Two Poems: Cigna and Ruth

Cigna

you gotta throw some cocoa butter between
them toes
protect the liver
drink some water as if what’s coming out my faucet a’int what
got my guts in a bind
twisted and turning over itself
like my fingers tryna find recipes in the bible
for keeping the scent of ocean water
out my hair so they can’t find me
but my body
something in the spleen, the tendons and joints
that keep my muscles hugged up with the rest of my insides
muscles that a’int caused me nothing but trouble
when my thighs too ancestral
you can map swamp land to floor boards
to crawl space and Georgia again
in the cellulite
stretchmarks and fat,
fat,
fat
who said fat and black
but white and invasive
surgical instruments
to remove the fat, the genitals
the foot
who said Black body first
only reason Black body is academic
because they still want to
cut into us to find what they can not
no Silk Road
no conquistador
no cop city
no plank
no hull
no body but our body
so epsom salt on Thursdays
and pray on your knees every morning
to give those feet a break
open sores
open caskets
56 plots for 56 years
26 years left
i am 30 now and niggas
only die young because maroon meat don’t taste the same
it’s too tough to chew
too defiant
they say let it rot in the sun
but we return home to it
give my lungs back to the river basin
so I can sing with whoever kept they body
long enough so my brain can be imagined
Black body
my body
body Dysmorphia
body Dysphoria
blood Pressure
high
hypertension
fibrosis
cholesterol
Black
infant
ribs
spine
maternal
mortality
fingernails
Black
crohn’s
Black body
Black body
Black sick
calves
intestines
and I hope I keep you long enough
to taste salt water again

 

 

Ruth

for Auntie Ruth and the others

 

Baby Ruth

Sweet Ruth, girl where did you go

New York bound from the sleepy, Carolina magnolia’s that spare petals like angel wings when you need to make a decision

where to land

by and by

Ruth

Baby Ruth

Sweet Ruth, girl where did you go

Somewhere in Manhattan, there is a puddle that hoards your reflection

Somewhere in Manhattan, there is a sidewalk that covers your shadow

and can’t none of us say the same

Ruth

Baby Ruth

Sweet Ruth, girl where did you go

and why were you there

and who did you know

and on the phone, somebody told ma ma that poor Ruth had died

but nobody told ma ma where poor Ruth was buried

and who buried her

and who and what and where and when and how and who and what and where and when and how and who and what and where and when and

Ruth

Baby Ruth

Sweet Ruth, there are no pictures of your laughter

There are no sonnets of your birth

There are no death records of your favorite song

and did you have one or was it taken too,

was it buried with you or can someone still remember your jitterbug and how your belly slithered when you found your sexy in a bar somewhere in Harlem that isn’t there but might have been or was never there but gives me hope that you might have been

and the questions about the questions about missing Black girls

in the black hole that look like an oceans trench from the mountain top

Ruth

Baby Ruth

Sweet Ruth, where did you go

Born in Honea Path, South Carolina

but where she died, nobody knows

Ruth

Baby Ruth

Sweet Ruth, where did go

Somebody tell me how you can be born

but your name dissolve like footprints beneath the snow

 

 



Click here to read Donnie Moreland on the origin of the poems.

Image by Steve Johnson on pexels.com, licensed under CC 2.0.

Donnie Moreland:

“Cigna” is an attempt to write a love letter to my body.
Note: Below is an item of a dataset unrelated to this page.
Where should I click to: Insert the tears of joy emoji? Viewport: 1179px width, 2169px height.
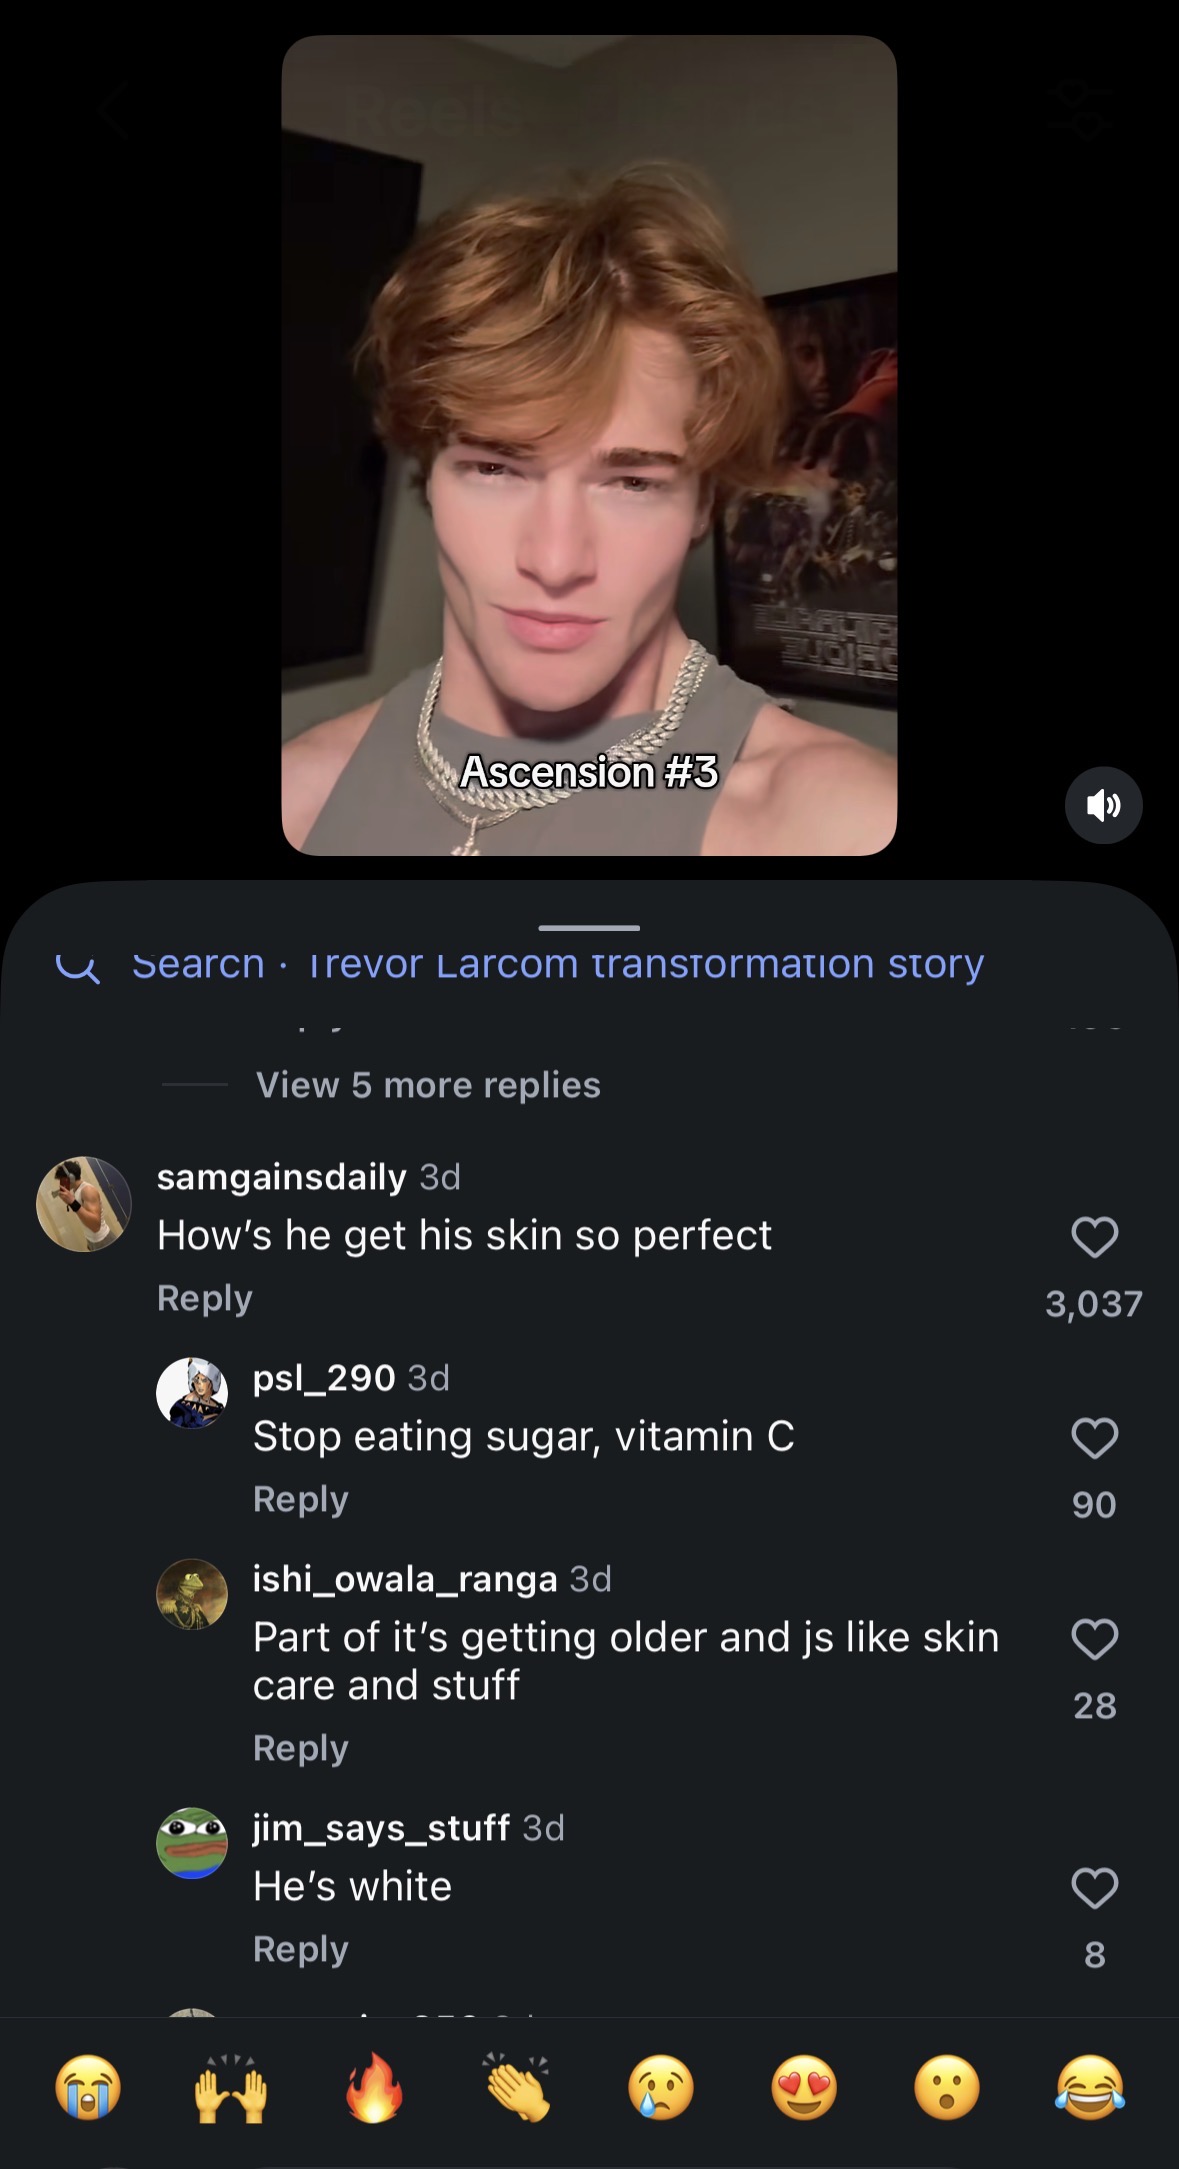pos(1090,2088)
The poem is about living in my body, the origins of my body and to whom my body is owed. As a cis-gendered heteronormative Black man managing various comorbidities, I recognize the privileges and pain pushing and pulling, wrestling and ultimately reconciling shared space in my body — along with its definitions. Unfortunately, colonization often propagandizes the meanings of Black masculine bodies, thus eroding autonomy in storytelling. However, my queer, trans and non-binary brothers have long since engaged in this narrative conflict to create pathways for reclamation of which this poem honors in its intention.

“Ruth” is about my great-aunt Janie Ruth Williams who passed away around the mid twentieth century, though there is no official death record, or familial knowledge of a burial. Simply put, my aunt should have been considered (as I consider her) a missing person. The details of her life, and assumed passing, are speculation at best. Though tragic, I wrote this poem to honor her life, and to evoke a living memory of her which she deserves just by being born. There are no pictures of Ruth’s face, but the person the reader imagines while reading the poem will operate to give power to her name.